▶ SCHRIFTLICHE AUFGABE A
Geben Sie aus dem Text über den Püstrich von Sondershausen den Abschnitt von „Beschreibung“ bis „Andeutungen von Bekleidung.“ wortgetreu wieder.
▶ SCHRIFTLICHE AUFGABE B
Wie viele Teile Zinn enthält die Bronze der Figur nach Angabe im Text über den Püstrich von Sondershausen?
▶ SCHRIFTLICHE AUFGABE C
Prüfen Sie anhand des Textes über den Püstrich von Sondershausen, ob die folgenden Aussagen zutreffen: (i) Die Figur ist innen hohl. (ii) Die Entstehungszeit des Püstrichs ist bekannt. (iii) Der Rumpf der Figur ist bekleidet. Antworten Sie jeweils mit Ja oder Nein und zitieren Sie die entscheidende Textstelle wörtlich.

▶ TEXTAUSZUG
Bei dem Püstrich von Sondershausen (auch Püsterich) handelt es sich um eine aus Bronze gegossene Figur in menschlicher Gestalt aus der Gruppe der Püsteriche, der sich seit mehr als 400 Jahren in der Stadt Sondershausen in Thüringen befindet und dessen Nachbildungen unter anderem in Halle (Saale) zu finden sind.

Ursprung, Entstehungszeit und einstige Bedeutung des Püstrichs sind nicht bekannt, weswegen er seit Jahrhunderten Gegenstand zahlreicher Untersuchungen und Spekulationen ist. Bereits in früherer Zeit lockte der Püstrich viele Neugierige nach Sondershausen, darunter hochrangige Persönlichkeiten. Heute noch gilt er als Wahrzeichen der Stadt.

Beschreibung

Oberflächlich betrachtet ist die Figur primitiv gearbeitet, was viele Historiker vermuten ließ, dass der Püstrich nicht aus neuerer Zeit stamme, sondern einen vorchristlichen Ursprung habe.

Die Figur ist aus Bronze, die laut dem Chemiker Martin Heinrich Klaproth (1743–1817) aus 916 Teilen Kupfer, 75 Teilen Zinn und 9 Teilen Blei besteht. Sie ist 57 cm groß, wiegt etwa 35 kg, ist innen hohl, sodass sie beinah 8 Liter fasst, und besitzt zwei Öffnungen am Kopf.

Der Püstrich hat die Gestalt eines knienden Jünglings mit pausbäckigem Gesicht, platter Nase und dicken Lippen. Die mittellangen Haare sind glatt heruntergekämmt und locken sich im Nacken. Der Bauch ist voll, die Arme und Beine im Verhältnis zum Rumpf schmal gestaltet. Der Rumpf der Figur ist vollständig nackt, nur in der Lendengegend finden sich schemenhafte Andeutungen von Bekleidung.

▶ Datensätze aus einer Datensammlung
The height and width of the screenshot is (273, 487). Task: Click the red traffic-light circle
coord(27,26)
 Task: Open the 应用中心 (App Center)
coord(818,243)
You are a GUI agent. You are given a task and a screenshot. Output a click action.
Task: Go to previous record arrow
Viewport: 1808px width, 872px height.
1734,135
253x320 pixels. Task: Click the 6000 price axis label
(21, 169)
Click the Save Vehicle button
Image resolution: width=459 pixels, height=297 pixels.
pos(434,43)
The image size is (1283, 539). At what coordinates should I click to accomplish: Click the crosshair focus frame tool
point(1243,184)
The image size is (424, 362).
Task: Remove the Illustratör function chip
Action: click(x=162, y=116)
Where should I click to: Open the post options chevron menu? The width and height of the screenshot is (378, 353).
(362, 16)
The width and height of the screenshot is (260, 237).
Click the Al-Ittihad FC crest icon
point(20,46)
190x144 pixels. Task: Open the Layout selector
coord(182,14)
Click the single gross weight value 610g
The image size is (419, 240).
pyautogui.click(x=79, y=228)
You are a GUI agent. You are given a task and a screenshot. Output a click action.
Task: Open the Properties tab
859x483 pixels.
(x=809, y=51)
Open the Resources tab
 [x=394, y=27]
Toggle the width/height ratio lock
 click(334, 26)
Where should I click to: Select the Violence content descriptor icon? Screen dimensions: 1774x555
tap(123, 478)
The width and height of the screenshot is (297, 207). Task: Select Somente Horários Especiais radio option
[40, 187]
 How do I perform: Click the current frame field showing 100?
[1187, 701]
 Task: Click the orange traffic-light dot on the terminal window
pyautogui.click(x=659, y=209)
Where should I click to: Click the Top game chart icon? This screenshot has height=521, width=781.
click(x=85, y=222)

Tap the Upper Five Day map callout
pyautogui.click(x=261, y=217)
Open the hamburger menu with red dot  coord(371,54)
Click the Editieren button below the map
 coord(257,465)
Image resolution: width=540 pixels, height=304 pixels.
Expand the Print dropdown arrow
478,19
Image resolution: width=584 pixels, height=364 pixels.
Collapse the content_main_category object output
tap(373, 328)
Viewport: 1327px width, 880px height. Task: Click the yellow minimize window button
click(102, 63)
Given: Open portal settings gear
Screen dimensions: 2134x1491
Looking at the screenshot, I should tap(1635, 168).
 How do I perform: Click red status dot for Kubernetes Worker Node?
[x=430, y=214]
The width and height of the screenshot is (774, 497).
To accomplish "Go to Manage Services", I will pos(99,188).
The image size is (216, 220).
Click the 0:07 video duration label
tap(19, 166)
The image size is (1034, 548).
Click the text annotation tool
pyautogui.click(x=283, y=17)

▶ ANTWORT A
Beschreibung

Oberflächlich betrachtet ist die Figur primitiv gearbeitet, was viele Historiker vermuten ließ, dass der Püstrich nicht aus neuerer Zeit stamme, sondern einen vorchristlichen Ursprung habe.

Die Figur ist aus Bronze, die laut dem Chemiker Martin Heinrich Klaproth (1743–1817) aus 916 Teilen Kupfer, 75 Teilen Zinn und 9 Teilen Blei besteht. Sie ist 57 cm groß, wiegt etwa 35 kg, ist innen hohl, sodass sie beinah 8 Liter fasst, und besitzt zwei Öffnungen am Kopf.

Der Püstrich hat die Gestalt eines knienden Jünglings mit pausbäckigem Gesicht, platter Nase und dicken Lippen. Die mittellangen Haare sind glatt heruntergekämmt und locken sich im Nacken. Der Bauch ist voll, die Arme und Beine im Verhältnis zum Rumpf schmal gestaltet. Der Rumpf der Figur ist vollständig nackt, nur in der Lendengegend finden sich schemenhafte Andeutungen von Bekleidung.

▶ ANTWORT B
75 Teile Zinn.

▶ ANTWORT C
(i) Ja: „ist innen hohl, sodass sie beinah 8 Liter fasst“
(ii) Nein: „Ursprung, Entstehungszeit und einstige Bedeutung des Püstrichs sind nicht bekannt“
(iii) Nein: „Der Rumpf der Figur ist vollständig nackt“